Таким образом, все преимущества избирательной системы от земств и городов будут оплачены слишком дорогой ценой, — разрывом живой и непосредственной связи с населением. Представительство, совершенно лишенное такой связи, окажется как бы висящим в воздухе без твердой опоры на земле.

Ни в глазах правительства, ни в общем мнении оно не может получить подобающего ему значения. Бюрократия всегда будет иметь возможность отвергать решения собрания, объясняя их притязательностью и домогательством лишь известных кругов общества. С другой стороны, тесные ворота, открытые для политического представительства, не могут вместить всего общественного движения. Общественные силы будут искать иного исхода, действовать вне представительства и могут направиться против него.
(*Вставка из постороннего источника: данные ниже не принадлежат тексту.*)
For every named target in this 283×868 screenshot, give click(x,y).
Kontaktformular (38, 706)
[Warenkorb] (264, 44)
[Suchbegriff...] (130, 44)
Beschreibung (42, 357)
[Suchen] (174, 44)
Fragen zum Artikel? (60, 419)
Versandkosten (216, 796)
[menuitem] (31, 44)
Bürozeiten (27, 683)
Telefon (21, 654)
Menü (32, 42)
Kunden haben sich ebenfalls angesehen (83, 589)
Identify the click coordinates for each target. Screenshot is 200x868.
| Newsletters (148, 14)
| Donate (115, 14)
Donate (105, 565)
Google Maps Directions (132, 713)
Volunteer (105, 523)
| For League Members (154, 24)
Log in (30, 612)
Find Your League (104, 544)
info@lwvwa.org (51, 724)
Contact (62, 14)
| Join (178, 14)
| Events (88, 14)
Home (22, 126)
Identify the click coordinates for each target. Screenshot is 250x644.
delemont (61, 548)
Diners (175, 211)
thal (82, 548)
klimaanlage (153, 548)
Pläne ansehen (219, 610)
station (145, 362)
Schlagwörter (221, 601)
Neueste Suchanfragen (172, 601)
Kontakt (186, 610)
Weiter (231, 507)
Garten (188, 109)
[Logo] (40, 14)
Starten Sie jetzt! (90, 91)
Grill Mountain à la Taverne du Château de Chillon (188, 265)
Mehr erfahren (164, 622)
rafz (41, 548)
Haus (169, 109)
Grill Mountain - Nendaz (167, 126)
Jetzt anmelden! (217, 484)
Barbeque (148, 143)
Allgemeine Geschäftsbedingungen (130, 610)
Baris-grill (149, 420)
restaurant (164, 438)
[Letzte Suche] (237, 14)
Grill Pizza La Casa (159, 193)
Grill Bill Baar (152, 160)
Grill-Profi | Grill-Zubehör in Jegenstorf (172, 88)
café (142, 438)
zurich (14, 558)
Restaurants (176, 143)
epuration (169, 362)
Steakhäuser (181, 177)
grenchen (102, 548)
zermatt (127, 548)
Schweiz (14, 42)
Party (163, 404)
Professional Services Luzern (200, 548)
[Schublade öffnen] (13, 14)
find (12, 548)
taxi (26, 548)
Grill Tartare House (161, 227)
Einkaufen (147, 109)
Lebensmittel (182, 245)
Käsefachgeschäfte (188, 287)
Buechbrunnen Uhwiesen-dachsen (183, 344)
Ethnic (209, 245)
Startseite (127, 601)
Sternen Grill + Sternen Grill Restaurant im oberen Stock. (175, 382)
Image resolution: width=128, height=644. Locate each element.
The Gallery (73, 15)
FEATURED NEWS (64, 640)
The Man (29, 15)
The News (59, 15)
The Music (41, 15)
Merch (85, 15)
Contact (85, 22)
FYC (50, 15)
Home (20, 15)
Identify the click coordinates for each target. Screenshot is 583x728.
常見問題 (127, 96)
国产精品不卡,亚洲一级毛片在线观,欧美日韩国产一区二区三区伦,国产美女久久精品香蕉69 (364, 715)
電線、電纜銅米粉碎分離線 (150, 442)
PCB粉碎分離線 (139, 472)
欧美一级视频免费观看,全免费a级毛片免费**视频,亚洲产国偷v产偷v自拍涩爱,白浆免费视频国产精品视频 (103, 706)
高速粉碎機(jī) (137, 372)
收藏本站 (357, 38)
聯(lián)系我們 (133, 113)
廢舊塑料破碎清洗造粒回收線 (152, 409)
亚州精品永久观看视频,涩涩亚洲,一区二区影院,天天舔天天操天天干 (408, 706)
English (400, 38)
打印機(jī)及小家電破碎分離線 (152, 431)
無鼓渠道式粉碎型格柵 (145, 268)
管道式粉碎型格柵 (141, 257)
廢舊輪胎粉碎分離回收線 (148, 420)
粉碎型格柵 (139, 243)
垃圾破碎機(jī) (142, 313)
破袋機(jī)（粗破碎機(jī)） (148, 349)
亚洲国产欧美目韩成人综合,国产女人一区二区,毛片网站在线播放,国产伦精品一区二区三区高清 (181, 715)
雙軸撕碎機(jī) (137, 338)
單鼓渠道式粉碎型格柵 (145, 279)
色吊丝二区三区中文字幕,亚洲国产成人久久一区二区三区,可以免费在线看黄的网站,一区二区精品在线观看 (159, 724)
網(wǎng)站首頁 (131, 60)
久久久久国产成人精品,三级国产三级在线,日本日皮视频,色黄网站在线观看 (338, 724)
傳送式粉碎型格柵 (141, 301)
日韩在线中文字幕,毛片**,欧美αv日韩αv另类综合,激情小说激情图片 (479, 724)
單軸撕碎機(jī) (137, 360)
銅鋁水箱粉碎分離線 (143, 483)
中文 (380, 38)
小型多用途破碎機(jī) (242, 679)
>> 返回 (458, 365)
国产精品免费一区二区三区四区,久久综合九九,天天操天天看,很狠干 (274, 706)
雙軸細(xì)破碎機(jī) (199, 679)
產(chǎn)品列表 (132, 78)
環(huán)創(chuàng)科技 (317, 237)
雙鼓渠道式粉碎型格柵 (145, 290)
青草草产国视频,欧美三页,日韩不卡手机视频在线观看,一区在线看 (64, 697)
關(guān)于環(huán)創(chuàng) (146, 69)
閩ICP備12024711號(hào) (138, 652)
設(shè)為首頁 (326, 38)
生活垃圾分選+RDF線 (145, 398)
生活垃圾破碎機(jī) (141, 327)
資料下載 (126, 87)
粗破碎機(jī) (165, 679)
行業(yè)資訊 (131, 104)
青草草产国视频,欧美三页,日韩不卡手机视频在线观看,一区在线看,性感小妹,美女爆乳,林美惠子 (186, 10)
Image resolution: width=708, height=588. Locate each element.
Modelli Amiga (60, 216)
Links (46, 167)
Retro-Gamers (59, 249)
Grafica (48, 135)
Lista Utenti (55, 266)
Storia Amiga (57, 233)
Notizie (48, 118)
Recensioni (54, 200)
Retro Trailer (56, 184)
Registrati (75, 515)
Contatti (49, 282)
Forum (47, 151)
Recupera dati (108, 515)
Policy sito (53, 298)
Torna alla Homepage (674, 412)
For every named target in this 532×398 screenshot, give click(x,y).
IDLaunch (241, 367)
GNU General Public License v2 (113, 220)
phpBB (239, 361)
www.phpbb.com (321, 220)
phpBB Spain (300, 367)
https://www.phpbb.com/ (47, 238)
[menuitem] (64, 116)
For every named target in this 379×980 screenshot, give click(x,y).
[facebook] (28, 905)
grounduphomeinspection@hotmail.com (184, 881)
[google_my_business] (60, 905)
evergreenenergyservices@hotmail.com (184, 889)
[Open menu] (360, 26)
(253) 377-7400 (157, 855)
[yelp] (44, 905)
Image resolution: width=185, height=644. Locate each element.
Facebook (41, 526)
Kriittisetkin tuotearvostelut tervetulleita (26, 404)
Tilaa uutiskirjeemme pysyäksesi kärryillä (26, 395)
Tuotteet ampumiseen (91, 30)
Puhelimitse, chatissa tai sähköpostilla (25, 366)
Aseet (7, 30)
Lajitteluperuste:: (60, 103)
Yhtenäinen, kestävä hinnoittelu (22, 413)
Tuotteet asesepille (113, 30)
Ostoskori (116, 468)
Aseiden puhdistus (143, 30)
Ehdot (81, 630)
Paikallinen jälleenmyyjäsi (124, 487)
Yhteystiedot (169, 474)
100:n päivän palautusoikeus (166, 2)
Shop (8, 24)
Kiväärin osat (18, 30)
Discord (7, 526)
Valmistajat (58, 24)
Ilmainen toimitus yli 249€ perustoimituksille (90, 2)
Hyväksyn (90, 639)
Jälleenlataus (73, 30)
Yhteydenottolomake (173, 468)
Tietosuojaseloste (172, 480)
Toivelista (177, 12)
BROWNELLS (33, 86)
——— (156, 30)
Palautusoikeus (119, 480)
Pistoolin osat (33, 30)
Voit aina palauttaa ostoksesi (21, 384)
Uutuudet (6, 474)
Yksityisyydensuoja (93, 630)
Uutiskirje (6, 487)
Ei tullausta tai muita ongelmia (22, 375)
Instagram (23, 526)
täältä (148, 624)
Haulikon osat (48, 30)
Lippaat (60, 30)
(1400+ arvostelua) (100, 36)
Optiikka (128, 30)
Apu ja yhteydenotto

Поставленное между двух враждебных для него течений, одного со стороны властвующей бюрократии, другого со стороны общественного мнения, найдет ли в себе собрание, созданное исключительно из земских и городских деятелей, достаточно сил, чтобы преодолеть и то и другое, и не будут ли обречены новые учреждения на ту же бесплодную и мучительную борьбу, какую вынесли земства в своей многолетней тяжбе с бюрократической властью?

Сознание слабости представительства от земств и городов, как единственного законодательного учреждения, вынуждает тех, кто поддерживает означенный проект, заранее умалять его значение, ограничивать его компетенцию, суживать круг деятельности, ставить его в двусмысленное положение перед правительством, объявляя, что министр неответствен перед представительством. Можно ли с таким оружием выходить на состязание, можно ли водворить законность и подчинить ей разнузданный произвол высшей бюрократии?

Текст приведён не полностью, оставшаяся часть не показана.